**Problem requirements**
Could you repeat all of the entries below, character for character?

BEGIN

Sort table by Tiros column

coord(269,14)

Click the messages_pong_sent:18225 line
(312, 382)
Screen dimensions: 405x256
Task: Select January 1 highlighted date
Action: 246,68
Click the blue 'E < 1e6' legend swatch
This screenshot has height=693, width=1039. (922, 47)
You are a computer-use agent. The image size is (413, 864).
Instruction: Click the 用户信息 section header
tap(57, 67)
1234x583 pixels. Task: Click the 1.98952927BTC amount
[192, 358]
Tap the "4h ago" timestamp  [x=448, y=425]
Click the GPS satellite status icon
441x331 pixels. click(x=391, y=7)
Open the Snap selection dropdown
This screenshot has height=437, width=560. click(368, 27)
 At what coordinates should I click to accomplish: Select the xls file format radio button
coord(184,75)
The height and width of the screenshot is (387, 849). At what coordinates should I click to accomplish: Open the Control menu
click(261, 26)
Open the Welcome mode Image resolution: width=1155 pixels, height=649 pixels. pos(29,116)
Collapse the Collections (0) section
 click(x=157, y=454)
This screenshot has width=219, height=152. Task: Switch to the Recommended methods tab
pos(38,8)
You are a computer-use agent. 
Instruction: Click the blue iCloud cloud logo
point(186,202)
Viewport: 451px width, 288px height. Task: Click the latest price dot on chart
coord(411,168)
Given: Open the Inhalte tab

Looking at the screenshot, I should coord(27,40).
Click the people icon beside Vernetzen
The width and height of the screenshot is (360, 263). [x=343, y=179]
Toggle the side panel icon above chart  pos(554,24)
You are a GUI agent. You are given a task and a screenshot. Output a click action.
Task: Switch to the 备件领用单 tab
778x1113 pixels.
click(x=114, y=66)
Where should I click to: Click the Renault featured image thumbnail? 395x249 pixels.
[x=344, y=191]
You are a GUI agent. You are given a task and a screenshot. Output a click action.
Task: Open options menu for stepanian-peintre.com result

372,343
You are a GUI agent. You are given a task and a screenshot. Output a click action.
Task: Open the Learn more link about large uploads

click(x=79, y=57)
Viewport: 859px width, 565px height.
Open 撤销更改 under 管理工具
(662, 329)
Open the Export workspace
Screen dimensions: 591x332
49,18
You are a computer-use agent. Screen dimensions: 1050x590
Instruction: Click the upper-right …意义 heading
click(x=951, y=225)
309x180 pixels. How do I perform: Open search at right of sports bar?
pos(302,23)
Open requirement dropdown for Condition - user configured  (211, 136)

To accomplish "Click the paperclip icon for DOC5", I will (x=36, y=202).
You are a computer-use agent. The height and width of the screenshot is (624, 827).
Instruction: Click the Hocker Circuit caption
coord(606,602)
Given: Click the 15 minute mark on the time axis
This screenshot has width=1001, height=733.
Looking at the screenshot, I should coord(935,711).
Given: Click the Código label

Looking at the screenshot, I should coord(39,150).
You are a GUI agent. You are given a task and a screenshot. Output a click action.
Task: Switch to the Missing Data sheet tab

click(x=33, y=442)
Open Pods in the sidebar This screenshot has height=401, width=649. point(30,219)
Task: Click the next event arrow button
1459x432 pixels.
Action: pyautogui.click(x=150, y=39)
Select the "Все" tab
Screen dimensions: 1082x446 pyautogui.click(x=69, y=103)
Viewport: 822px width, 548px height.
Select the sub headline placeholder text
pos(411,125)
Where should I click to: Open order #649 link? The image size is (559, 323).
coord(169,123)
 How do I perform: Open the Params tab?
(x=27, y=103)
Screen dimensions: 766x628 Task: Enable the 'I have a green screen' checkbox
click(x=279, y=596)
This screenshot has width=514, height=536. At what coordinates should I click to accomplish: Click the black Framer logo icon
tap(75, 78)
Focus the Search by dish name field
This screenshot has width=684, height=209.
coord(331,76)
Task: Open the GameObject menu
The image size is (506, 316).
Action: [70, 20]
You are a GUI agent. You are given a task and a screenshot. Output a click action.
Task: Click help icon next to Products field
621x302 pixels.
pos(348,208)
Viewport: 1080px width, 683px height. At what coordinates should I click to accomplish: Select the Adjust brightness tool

END

**Exercise response**
Sort table by Tiros column

coord(269,14)

Click the messages_pong_sent:18225 line
(312, 382)
Screen dimensions: 405x256
Task: Select January 1 highlighted date
Action: 246,68
Click the blue 'E < 1e6' legend swatch
This screenshot has height=693, width=1039. (922, 47)
You are a computer-use agent. The image size is (413, 864).
Instruction: Click the 用户信息 section header
tap(57, 67)
1234x583 pixels. Task: Click the 1.98952927BTC amount
[192, 358]
Tap the "4h ago" timestamp  [x=448, y=425]
Click the GPS satellite status icon
441x331 pixels. click(x=391, y=7)
Open the Snap selection dropdown
This screenshot has height=437, width=560. click(368, 27)
 At what coordinates should I click to accomplish: Select the xls file format radio button
coord(184,75)
The height and width of the screenshot is (387, 849). At what coordinates should I click to accomplish: Open the Control menu
click(261, 26)
Open the Welcome mode Image resolution: width=1155 pixels, height=649 pixels. pos(29,116)
Collapse the Collections (0) section
 click(x=157, y=454)
This screenshot has width=219, height=152. Task: Switch to the Recommended methods tab
pos(38,8)
You are a computer-use agent. 
Instruction: Click the blue iCloud cloud logo
point(186,202)
Viewport: 451px width, 288px height. Task: Click the latest price dot on chart
coord(411,168)
Given: Open the Inhalte tab

Looking at the screenshot, I should coord(27,40).
Click the people icon beside Vernetzen
The width and height of the screenshot is (360, 263). [x=343, y=179]
Toggle the side panel icon above chart  pos(554,24)
You are a GUI agent. You are given a task and a screenshot. Output a click action.
Task: Switch to the 备件领用单 tab
778x1113 pixels.
click(x=114, y=66)
Where should I click to: Click the Renault featured image thumbnail? 395x249 pixels.
[x=344, y=191]
You are a GUI agent. You are given a task and a screenshot. Output a click action.
Task: Open options menu for stepanian-peintre.com result

372,343
You are a GUI agent. You are given a task and a screenshot. Output a click action.
Task: Open the Learn more link about large uploads

click(x=79, y=57)
Viewport: 859px width, 565px height.
Open 撤销更改 under 管理工具
(662, 329)
Open the Export workspace
Screen dimensions: 591x332
49,18
You are a computer-use agent. Screen dimensions: 1050x590
Instruction: Click the upper-right …意义 heading
click(x=951, y=225)
309x180 pixels. How do I perform: Open search at right of sports bar?
pos(302,23)
Open requirement dropdown for Condition - user configured  (211, 136)

To accomplish "Click the paperclip icon for DOC5", I will (x=36, y=202).
You are a computer-use agent. The height and width of the screenshot is (624, 827).
Instruction: Click the Hocker Circuit caption
coord(606,602)
Given: Click the 15 minute mark on the time axis
This screenshot has width=1001, height=733.
Looking at the screenshot, I should coord(935,711).
Given: Click the Código label

Looking at the screenshot, I should coord(39,150).
You are a GUI agent. You are given a task and a screenshot. Output a click action.
Task: Switch to the Missing Data sheet tab

click(x=33, y=442)
Open Pods in the sidebar This screenshot has height=401, width=649. point(30,219)
Task: Click the next event arrow button
1459x432 pixels.
Action: pyautogui.click(x=150, y=39)
Select the "Все" tab
Screen dimensions: 1082x446 pyautogui.click(x=69, y=103)
Viewport: 822px width, 548px height.
Select the sub headline placeholder text
pos(411,125)
Where should I click to: Open order #649 link? The image size is (559, 323).
coord(169,123)
 How do I perform: Open the Params tab?
(x=27, y=103)
Screen dimensions: 766x628 Task: Enable the 'I have a green screen' checkbox
click(x=279, y=596)
This screenshot has width=514, height=536. At what coordinates should I click to accomplish: Click the black Framer logo icon
tap(75, 78)
Focus the Search by dish name field
This screenshot has width=684, height=209.
coord(331,76)
Task: Open the GameObject menu
The image size is (506, 316).
Action: [70, 20]
You are a GUI agent. You are given a task and a screenshot. Output a click action.
Task: Click help icon next to Products field
621x302 pixels.
pos(348,208)
Viewport: 1080px width, 683px height. At what coordinates should I click to accomplish: Select the Adjust brightness tool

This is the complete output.